• _Directions_
Rewrite the records from the line with "1060x450 pixels." up to and including the line with "Newcastle's score 4", putting "Select" in place of "Click" and keeping everything else the same. Leave the pictures out of your answer.

• _Data listing_

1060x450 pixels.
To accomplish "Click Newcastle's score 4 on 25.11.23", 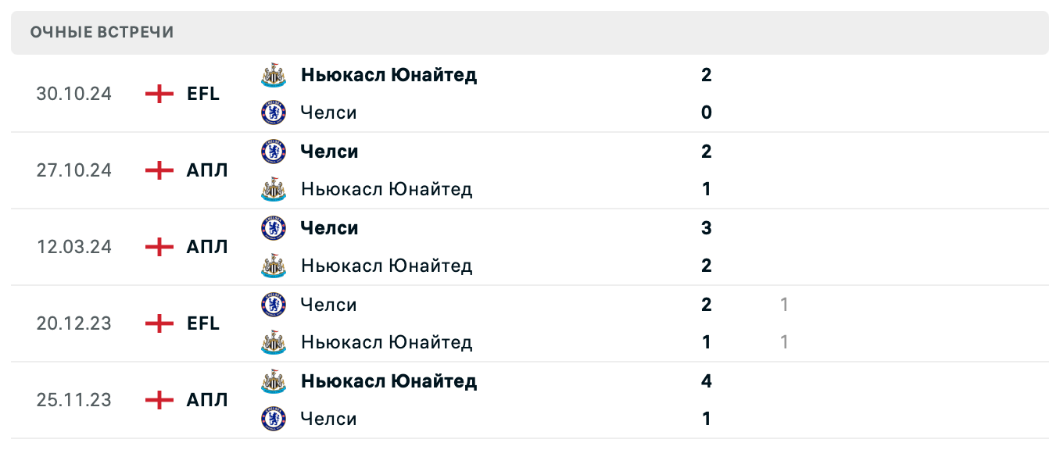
* * *
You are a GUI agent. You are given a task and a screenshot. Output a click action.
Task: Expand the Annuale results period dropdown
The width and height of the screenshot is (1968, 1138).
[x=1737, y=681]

• _Answer for the task_
1060x450 pixels.
To accomplish "Select Newcastle's score 4 on 25.11.23", 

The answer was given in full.